* SELECTED TEXT:
○ ○ ○ ○ ○
The researchers also analyzed the unique compositions of the microplastics they found, enabling them to trace the particles back to possible sources. At least 17 different types were identified, including packaging materials like polyethylene and polypropylene, paints, nylon, polyester and cellulose acetate–which is used in the manufacture of cigarette filters.

A view from above of the POLARSTERN research ship. Alfred Wegener Institute / S.Arndt

The high percentage of paint and nylon particles points towards intensified shipping activities in some parts of the Arctic, according to the study, while much of the polyethylene particles are likely remnants of the so-called Great Pacific Garbage Patch. The scientists think these pieces are transported along the Bering Strait and into the Arctic by ocean currents.

The study also shows how ice can transport large quantities of microplastics across the Arctic for several years, before depositing them when it melts. However, it is still unclear whether the deposited particles remain in the Arctic, get transported further south or begin sinking into deeper waters.

So, what insights does the latest research provide with regards to reducing the quantity of microplastics we are pumping into the sea?

An Arctic sea-ice core. Alfred-Wegener-Institut / Tristan Vankann

In the Arctic region, at least, Bergmann thinks curbing the impact of shipping and fishing would be useful.

"In this part of the world, ships have to break the ice and, thereby, probably abrade a greater deal of ship paint then elsewhere, so, the use of other paint may help," she said. "We have to make sure that the gray water of ships that increasingly operate in the area does not contain any microplastic. In addition, I suspect that a number of particles originate from fishing gear. So, we need to work with the fishing industry to reduce gear losses but also switch to the use of nets that don't lose particles."

"Still, since the majority of the pollution is likely transported to the North via the Atlantic, we need to make sure that we reduce our inputs downstream in Europe, but also as far away as the U.S. and South America, from which we also found litter items on Arctic beaches. If we don't turn off the tap and decrease plastic production, the problem will increase."
○ ○ ○ ○ ○
* RAW DATA:
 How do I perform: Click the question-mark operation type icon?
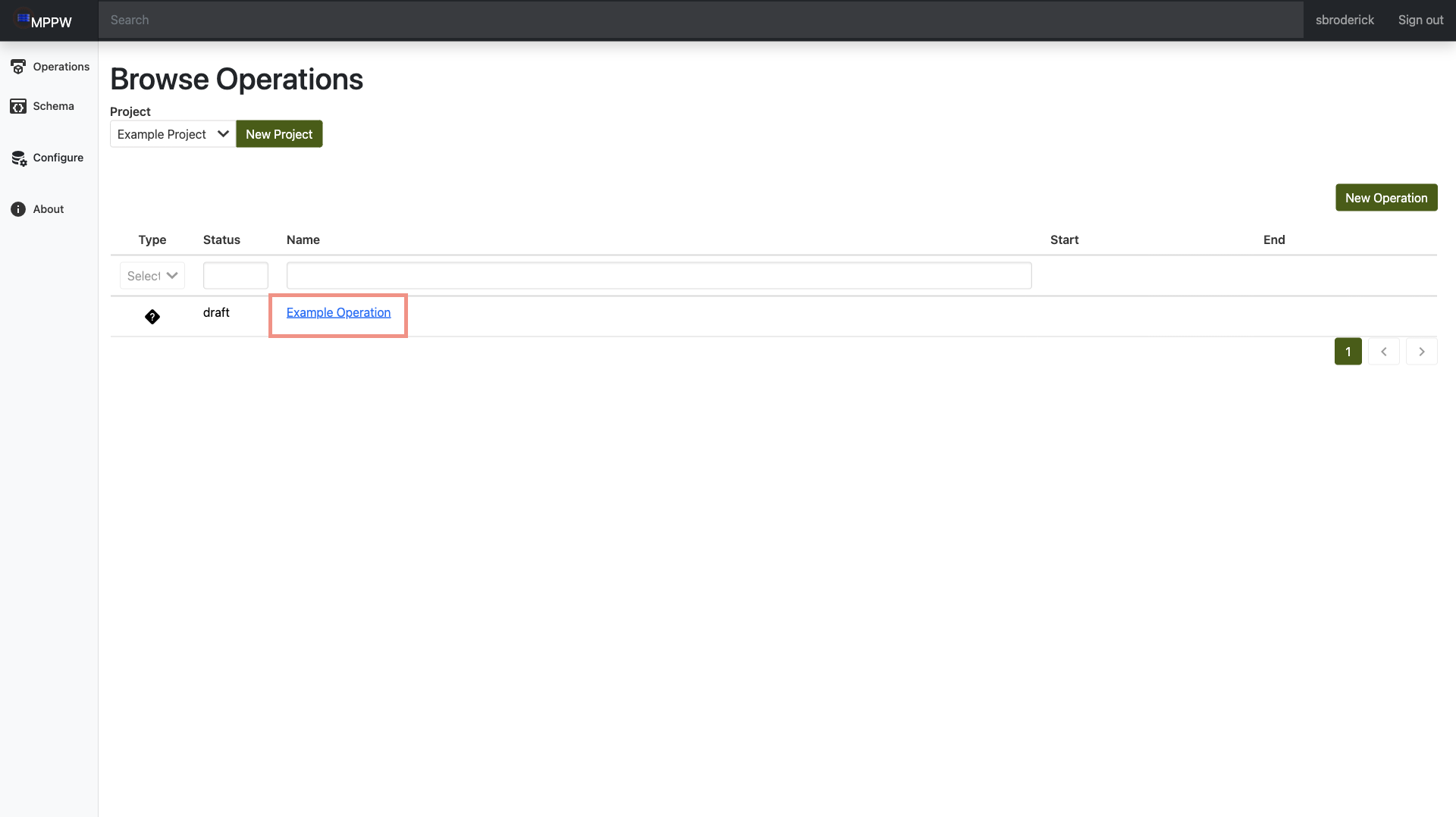[x=152, y=317]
○ ○ ○ ○ ○
* INSTRUCTIONS:
A - According to the Arctic microplastics text, why might switching to a different ship paint help in the Arctic? Answer in one to three sentences.
B - Copy the part of the Arctic microplastics text from "The researchers also" up to and including "by ocean currents.".
The lines are separate material and have no connection to the Arctic microplastics text.

* WORKED SOLUTIONS:
A - In the Arctic, ships have to break the ice. In doing so, they probably wear off more ship paint than they do elsewhere, so using a different paint may reduce that source of particles.

B -
The researchers also analyzed the unique compositions of the microplastics they found, enabling them to trace the particles back to possible sources. At least 17 different types were identified, including packaging materials like polyethylene and polypropylene, paints, nylon, polyester and cellulose acetate–which is used in the manufacture of cigarette filters.

A view from above of the POLARSTERN research ship. Alfred Wegener Institute / S.Arndt

The high percentage of paint and nylon particles points towards intensified shipping activities in some parts of the Arctic, according to the study, while much of the polyethylene particles are likely remnants of the so-called Great Pacific Garbage Patch. The scientists think these pieces are transported along the Bering Strait and into the Arctic by ocean currents.